With recent announcements from the Treasury, the dark clouds of uncertainty surrounding the future of pension tax-relief have been lifted. This, unfortunately, is where the good news may stop because these announcements also confirmed that from April 2011 the maximum annual pension contribution limit qualifying for tax-relief will dramatically reduce.
In the following tax year (April 2012), pensions will experience a significant reduction in the maximum lifetime allowance (maximum permitted amount to be held in a pension).
When considering these alterations, as well as recent increases to the minimum pension age, and further proposed changes to the National Health Service pension scheme with escalation rates changing from RPI to CPI, does this strengthen your argument for a multi-pronged approach to retirement planning?
What does this mean?

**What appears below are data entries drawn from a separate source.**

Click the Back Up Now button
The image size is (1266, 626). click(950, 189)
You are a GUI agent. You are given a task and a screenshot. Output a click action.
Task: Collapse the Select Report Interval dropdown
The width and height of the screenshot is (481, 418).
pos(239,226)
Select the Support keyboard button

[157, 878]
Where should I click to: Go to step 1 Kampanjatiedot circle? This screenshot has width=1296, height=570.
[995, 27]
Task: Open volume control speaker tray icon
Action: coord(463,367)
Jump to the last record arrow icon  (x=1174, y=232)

Ensuring you review your current retirement provisions is imperative. During the coming weeks I will be supporting my clients in reviewing their retirement provision to ensure they are in the best possible shape, they don’t fall foul of the new pension limits, and they do not suffer heavy taxation.

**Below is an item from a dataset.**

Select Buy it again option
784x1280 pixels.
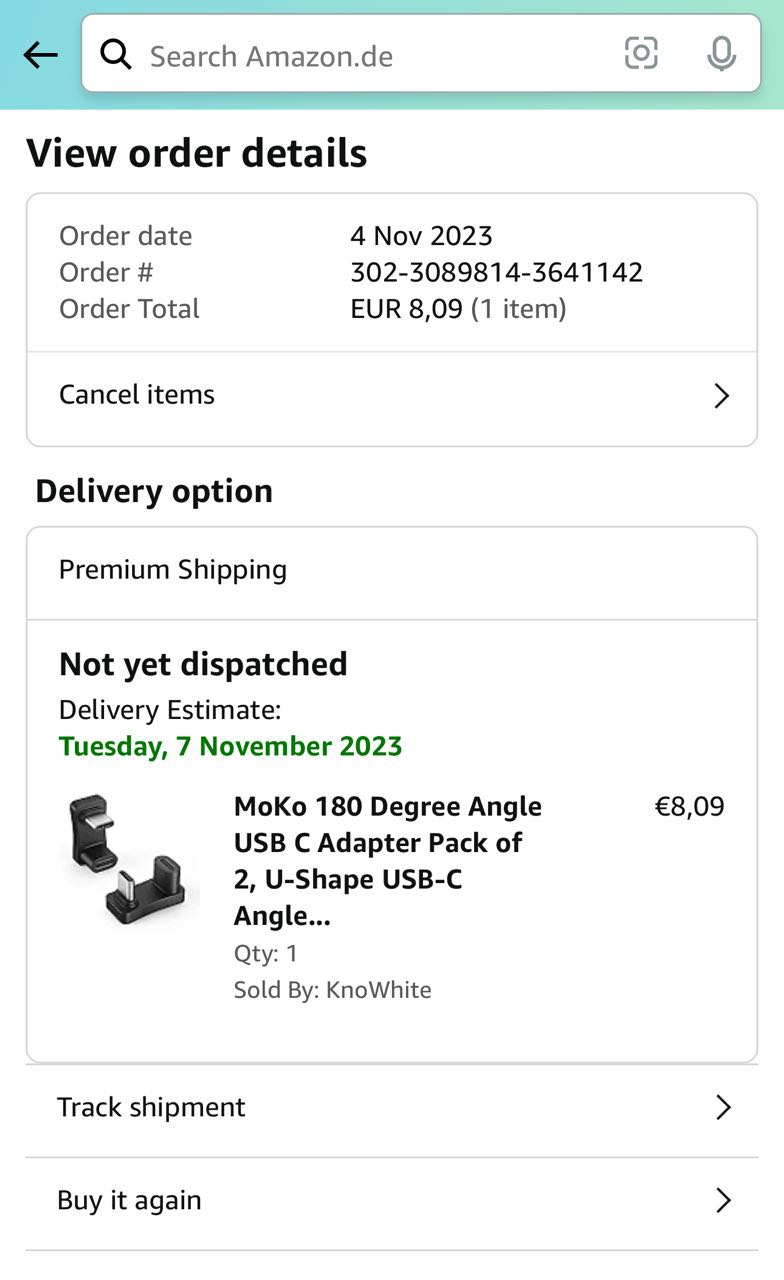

Don’t put all your eggs in one basket. This is a phrase you will have probably heard regularly throughout your childhood. It might sound old-fashioned, but in this simple phrase is the very essence of the argument for a multi-pronged approach to retirement planning.
The need to employ other types of investment may be a far greater reason than just to increase retirement income. You may wish to increase the flexibility of how and when you take your income. Or maybe you own commercial premises or a practice that would be better sheltered from certain taxes within a pension.
More important to most dentists is that by incorporating different investment types this will provide greater diversification, and possibly increased safety, from changes in legislation, such as we have seen recently.
Some of the alternative options that could be incorporated include:
Personal pensions
If annual allowances are not already used up, building additional retirement provisions separate to an occupational scheme may provide greater flexibility both pre- and post-retirement. Advantages such as the option to purchase commercial premises, or gain access to other types of investments, may bring with them their own merits.
ISAs
If planned correctly, ISAs can provide a fantastic solution to fulfill a future capital need without incurring capital gains tax on investment gains made. The limit for ISAs will increase in April 2011 by £480, raising the maximum annual ISA contribution to £10,680.
Alternative investments
If you are a more adventurous investor, venture capital trusts and enterprise investment schemes can provide tax savings and shelters in multiple forms, from reducing income tax to offsetting capital gains tax liabilities.
This is not an exhaustive list of possible choices. By selecting carefully considered and properly implemented alternative investment options, you could achieve greater flexibility, diversification of benefits, and possibly even a higher retirement income. As with any new financial investment or strategy, it is important that you seek professional advice to ensure it is suitable.